SET PROBLEM »
Copy out the lines from the one containing "Tap the short-arm" through the one containing "tap(187, 196)", both included, and leave the pictures out.
* START INFORMATION GIVEN *
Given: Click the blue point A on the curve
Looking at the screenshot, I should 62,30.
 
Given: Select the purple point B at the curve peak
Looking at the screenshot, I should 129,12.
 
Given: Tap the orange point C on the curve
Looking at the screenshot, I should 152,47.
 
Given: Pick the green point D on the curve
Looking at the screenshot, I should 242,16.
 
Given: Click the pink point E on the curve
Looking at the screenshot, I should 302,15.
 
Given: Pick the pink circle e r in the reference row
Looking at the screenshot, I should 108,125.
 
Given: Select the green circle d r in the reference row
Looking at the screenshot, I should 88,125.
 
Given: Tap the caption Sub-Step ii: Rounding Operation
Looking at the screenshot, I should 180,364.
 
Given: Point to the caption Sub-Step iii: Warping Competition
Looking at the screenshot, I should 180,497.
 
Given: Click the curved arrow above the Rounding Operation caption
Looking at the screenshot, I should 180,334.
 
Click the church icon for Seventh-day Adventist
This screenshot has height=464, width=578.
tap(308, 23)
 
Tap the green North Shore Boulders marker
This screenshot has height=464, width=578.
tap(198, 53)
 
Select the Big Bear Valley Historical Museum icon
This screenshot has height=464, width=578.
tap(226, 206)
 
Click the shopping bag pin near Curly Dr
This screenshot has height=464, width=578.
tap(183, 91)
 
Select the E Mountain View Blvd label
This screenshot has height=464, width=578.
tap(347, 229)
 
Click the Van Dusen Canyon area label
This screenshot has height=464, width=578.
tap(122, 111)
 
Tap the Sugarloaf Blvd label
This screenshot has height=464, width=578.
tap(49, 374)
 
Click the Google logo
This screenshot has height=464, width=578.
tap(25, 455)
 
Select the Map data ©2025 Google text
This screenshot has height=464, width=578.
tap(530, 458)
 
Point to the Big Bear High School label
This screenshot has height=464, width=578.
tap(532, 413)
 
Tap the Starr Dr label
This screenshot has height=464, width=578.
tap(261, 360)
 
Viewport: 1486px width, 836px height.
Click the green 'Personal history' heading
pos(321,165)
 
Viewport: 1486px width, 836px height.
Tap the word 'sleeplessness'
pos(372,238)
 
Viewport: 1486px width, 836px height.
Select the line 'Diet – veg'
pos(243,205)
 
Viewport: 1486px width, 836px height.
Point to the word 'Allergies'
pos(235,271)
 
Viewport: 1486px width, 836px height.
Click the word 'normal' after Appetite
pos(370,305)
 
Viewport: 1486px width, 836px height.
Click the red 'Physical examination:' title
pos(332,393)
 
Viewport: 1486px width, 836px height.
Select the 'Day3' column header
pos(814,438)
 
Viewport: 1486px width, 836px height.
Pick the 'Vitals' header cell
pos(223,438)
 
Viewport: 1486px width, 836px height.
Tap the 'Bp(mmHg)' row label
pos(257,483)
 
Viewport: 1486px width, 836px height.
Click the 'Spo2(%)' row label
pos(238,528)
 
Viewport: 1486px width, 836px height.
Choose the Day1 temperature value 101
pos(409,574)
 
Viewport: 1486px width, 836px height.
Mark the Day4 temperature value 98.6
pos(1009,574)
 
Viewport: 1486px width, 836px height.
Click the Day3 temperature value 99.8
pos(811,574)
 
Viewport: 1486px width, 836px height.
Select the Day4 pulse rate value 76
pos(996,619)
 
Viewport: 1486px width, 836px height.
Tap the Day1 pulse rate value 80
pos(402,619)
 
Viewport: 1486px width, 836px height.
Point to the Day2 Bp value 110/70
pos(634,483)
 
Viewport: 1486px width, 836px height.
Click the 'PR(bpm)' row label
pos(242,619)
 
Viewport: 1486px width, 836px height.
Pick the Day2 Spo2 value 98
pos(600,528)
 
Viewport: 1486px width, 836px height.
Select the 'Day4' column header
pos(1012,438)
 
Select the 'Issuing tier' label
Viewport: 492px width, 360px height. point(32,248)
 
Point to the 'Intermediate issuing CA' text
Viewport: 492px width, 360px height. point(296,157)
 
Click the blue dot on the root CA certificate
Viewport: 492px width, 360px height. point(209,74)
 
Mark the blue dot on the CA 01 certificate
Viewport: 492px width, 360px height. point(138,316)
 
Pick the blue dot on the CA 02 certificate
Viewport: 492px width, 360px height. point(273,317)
* END INFORMATION GIVEN *
* START INFORMATION GIVEN *
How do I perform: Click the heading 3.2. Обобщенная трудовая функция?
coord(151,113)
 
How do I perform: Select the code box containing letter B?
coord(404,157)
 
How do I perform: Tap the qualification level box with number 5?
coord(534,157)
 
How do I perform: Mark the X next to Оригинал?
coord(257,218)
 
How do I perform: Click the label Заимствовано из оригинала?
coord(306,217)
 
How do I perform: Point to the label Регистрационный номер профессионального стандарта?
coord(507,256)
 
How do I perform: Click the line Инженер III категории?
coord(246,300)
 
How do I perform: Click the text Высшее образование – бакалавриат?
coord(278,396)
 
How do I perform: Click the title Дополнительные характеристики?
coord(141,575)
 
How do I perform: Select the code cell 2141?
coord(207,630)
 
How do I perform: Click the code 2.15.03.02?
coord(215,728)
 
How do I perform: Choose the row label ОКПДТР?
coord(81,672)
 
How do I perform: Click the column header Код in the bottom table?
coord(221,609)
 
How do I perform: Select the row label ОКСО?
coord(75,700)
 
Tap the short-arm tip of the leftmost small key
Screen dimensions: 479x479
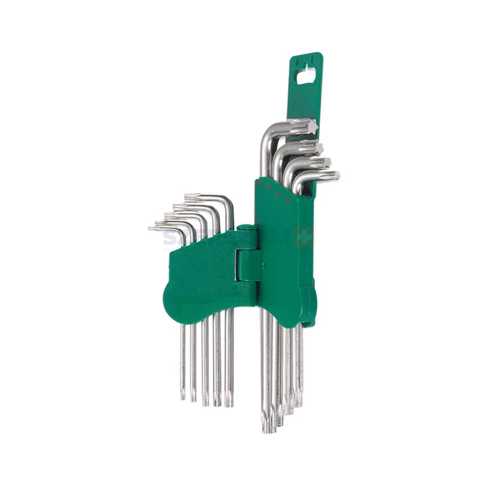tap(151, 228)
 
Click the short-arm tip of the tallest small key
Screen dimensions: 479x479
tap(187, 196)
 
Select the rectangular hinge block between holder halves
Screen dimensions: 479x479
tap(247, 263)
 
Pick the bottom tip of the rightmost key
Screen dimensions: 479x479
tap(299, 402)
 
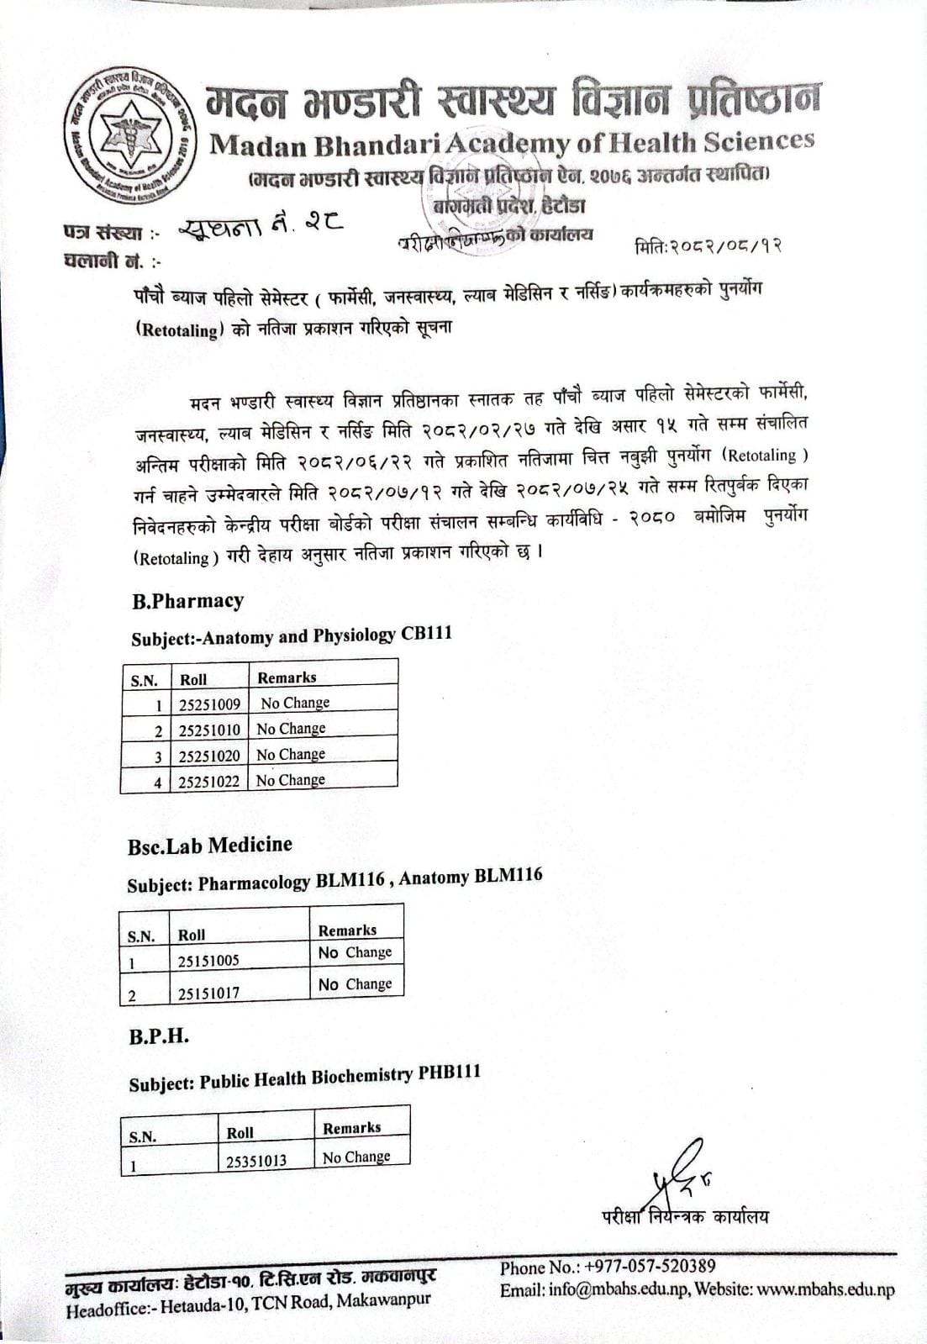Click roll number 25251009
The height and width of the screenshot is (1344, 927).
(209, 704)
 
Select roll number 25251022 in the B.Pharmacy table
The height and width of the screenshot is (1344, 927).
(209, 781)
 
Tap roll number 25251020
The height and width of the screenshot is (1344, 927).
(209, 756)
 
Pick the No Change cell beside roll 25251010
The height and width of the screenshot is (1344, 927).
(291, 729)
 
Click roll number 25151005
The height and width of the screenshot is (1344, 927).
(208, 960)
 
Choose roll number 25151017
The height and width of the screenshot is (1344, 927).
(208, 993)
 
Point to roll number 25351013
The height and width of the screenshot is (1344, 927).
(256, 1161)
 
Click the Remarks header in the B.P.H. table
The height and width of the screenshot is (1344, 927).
* END INFORMATION GIVEN *
* START INFORMATION GIVEN *
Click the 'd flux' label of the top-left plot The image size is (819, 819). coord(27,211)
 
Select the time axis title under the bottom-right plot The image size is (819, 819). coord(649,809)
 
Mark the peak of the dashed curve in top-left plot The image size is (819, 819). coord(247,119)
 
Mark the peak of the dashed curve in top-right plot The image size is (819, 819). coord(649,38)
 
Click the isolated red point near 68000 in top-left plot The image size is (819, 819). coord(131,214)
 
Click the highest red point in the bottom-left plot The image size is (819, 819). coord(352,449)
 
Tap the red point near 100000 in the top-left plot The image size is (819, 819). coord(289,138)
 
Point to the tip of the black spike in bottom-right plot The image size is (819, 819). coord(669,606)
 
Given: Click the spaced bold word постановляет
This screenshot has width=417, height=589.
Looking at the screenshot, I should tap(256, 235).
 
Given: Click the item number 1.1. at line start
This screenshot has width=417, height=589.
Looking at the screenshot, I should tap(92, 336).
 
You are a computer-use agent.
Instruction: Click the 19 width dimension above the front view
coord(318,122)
* END INFORMATION GIVEN *
WRITTEN REPLY »
Tap the short-arm tip of the leftmost small key
Screen dimensions: 479x479
tap(151, 228)
 
Click the short-arm tip of the tallest small key
Screen dimensions: 479x479
tap(187, 196)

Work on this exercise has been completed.